The chatter over whether renewable energy is worth it and if climate change is real is so loud that other parts of the emerging sustainability movement are muted. But corporations throughout the world, recognizing doing good for the environment also is good for their bottom lines, continue to quietly enhance their green team efforts.
Consider Lockheed Martin. It is one of the world's largest defense contractors, but also is a leader in sustainability, reaching its stated five-year environmental goals a year early.
The company met or exceeded its goals of reducing water use, waste-to-landfill and carbon emissions by 25 percent annually since 2007, while revenue climbed 12 percent in the same period. Lockheed Martin is an example of increasing awareness among Corporate America that going green can be profitable, rather than costly.
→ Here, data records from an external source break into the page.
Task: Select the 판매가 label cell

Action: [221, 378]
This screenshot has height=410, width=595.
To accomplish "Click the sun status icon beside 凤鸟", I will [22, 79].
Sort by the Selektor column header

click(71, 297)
"Taking action to preserve resources is fundamental to securing against operational risks, extending the value of our business model, and expanding and enabling sustainable, profitable growth," Bob Stevens, chairman and chief executive officer, said in a statement.
The company slashed water use 25 percent, saving more than 1.5 billion gallons, or equivalent to water consumed by 3.9 million average U.S. households every day. Lockheed Martin upgraded heating and cooling equipment, installed low-flow fixtures and designed projects with sustainability in mind, such as landscaping in Denver, Colo. that reduces or eliminates supplemental water from irrigation.
Lockheed Martin cut its waste-to-landfill amount 39 percent, or 35 million pounds, compared to 2007, its baseline year, through recycling programs at multiple U.S. facilities, efforts in Marietta, Ga., that cut the amount of packaging required for major parts, and reducing cafeteria food waste at several facilities.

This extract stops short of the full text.